[Start of Attachment]

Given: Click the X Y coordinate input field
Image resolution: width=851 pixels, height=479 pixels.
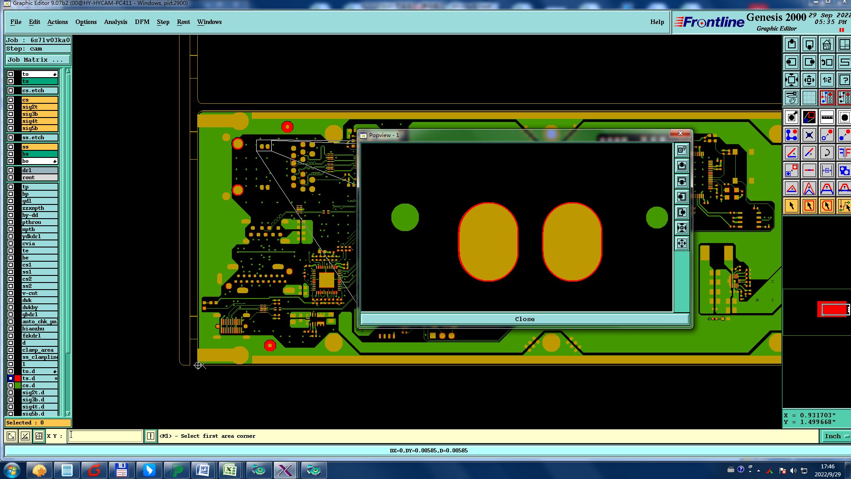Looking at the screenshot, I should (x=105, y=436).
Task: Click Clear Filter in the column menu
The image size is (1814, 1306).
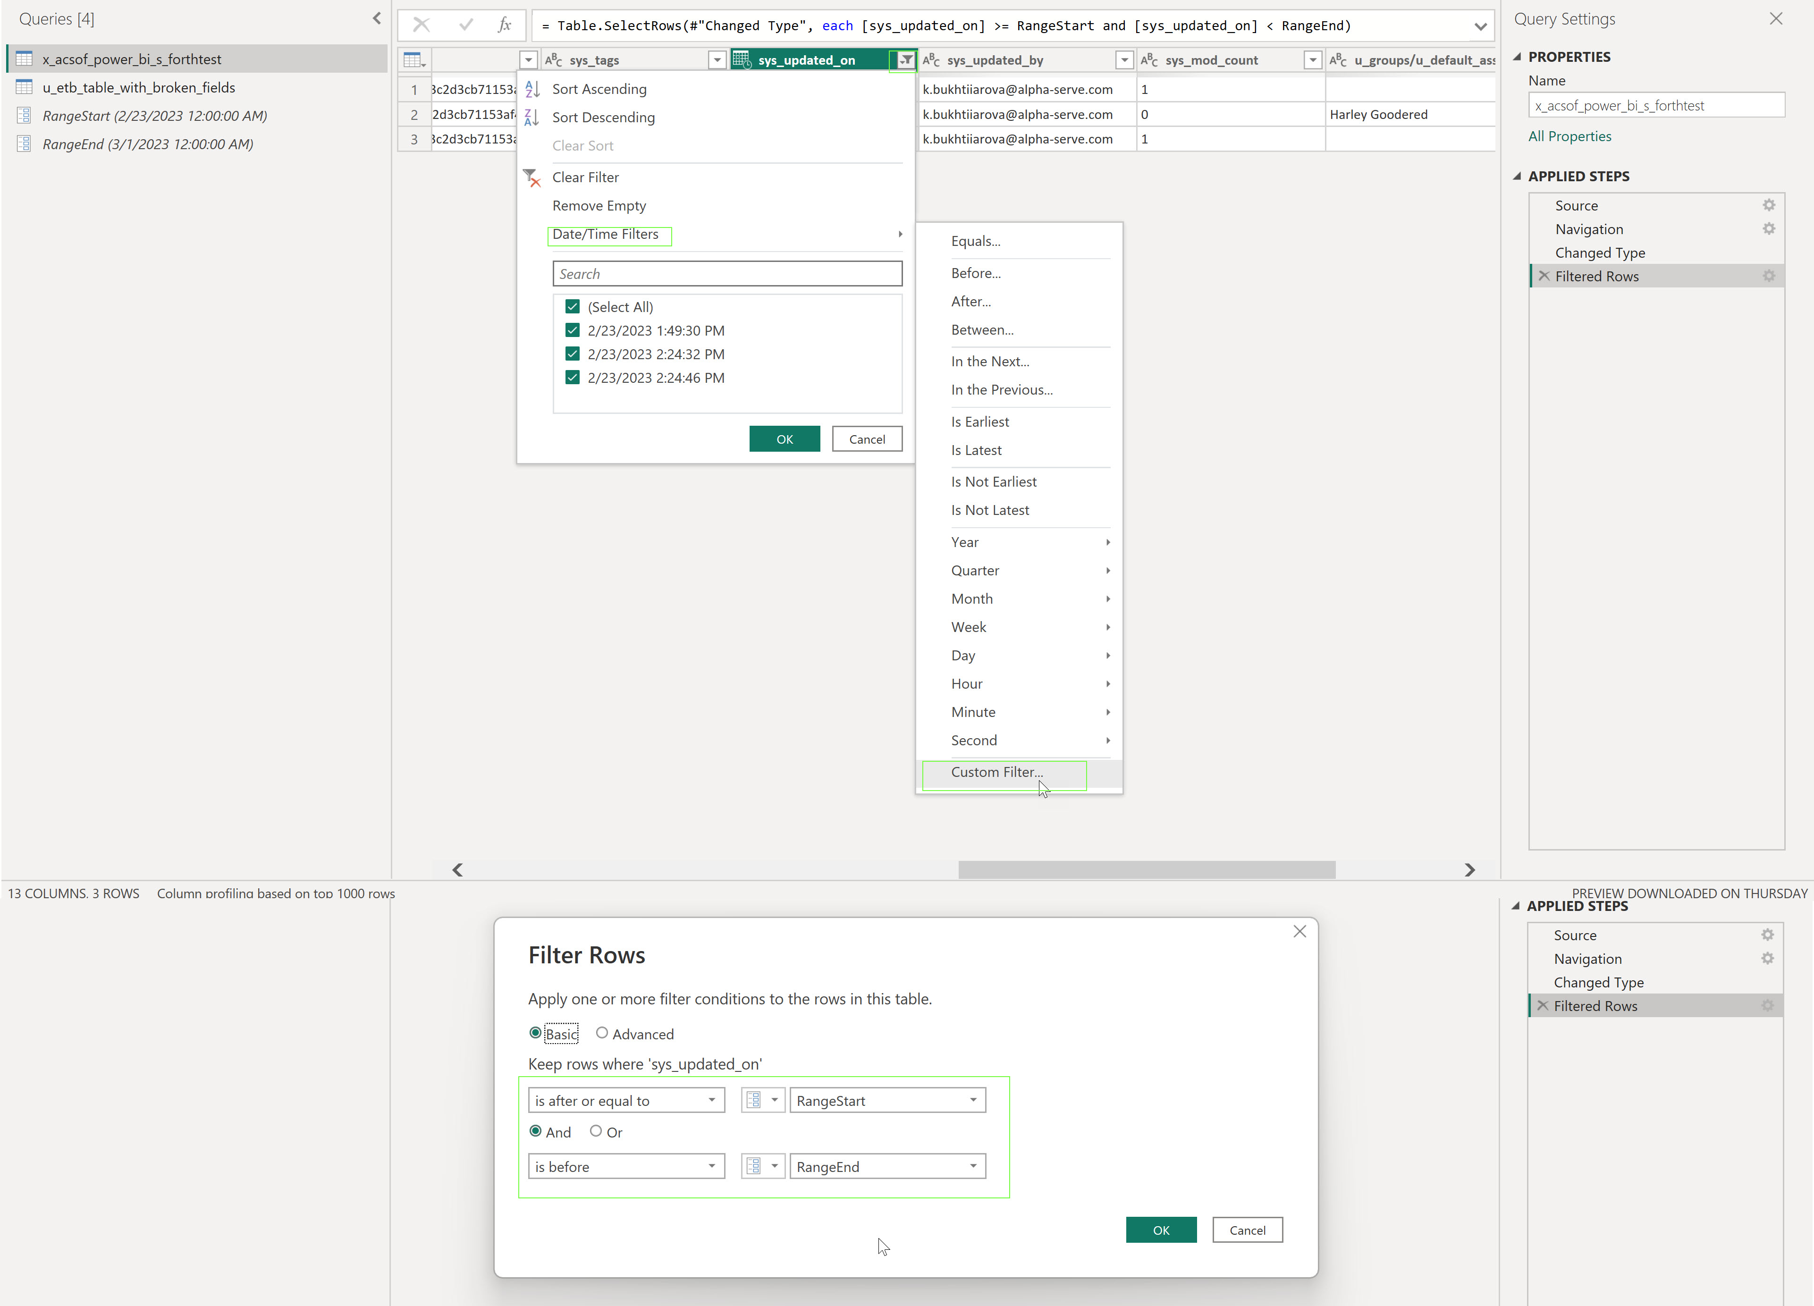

[End of Attachment]

WHAT IS BEING ASKED =
Could you retype the records above exactly, omitting the pictures?

TASK RESULT =
Given: Click the X Y coordinate input field
Image resolution: width=851 pixels, height=479 pixels.
Looking at the screenshot, I should (x=105, y=436).
Task: Click Clear Filter in the column menu
The image size is (1814, 1306).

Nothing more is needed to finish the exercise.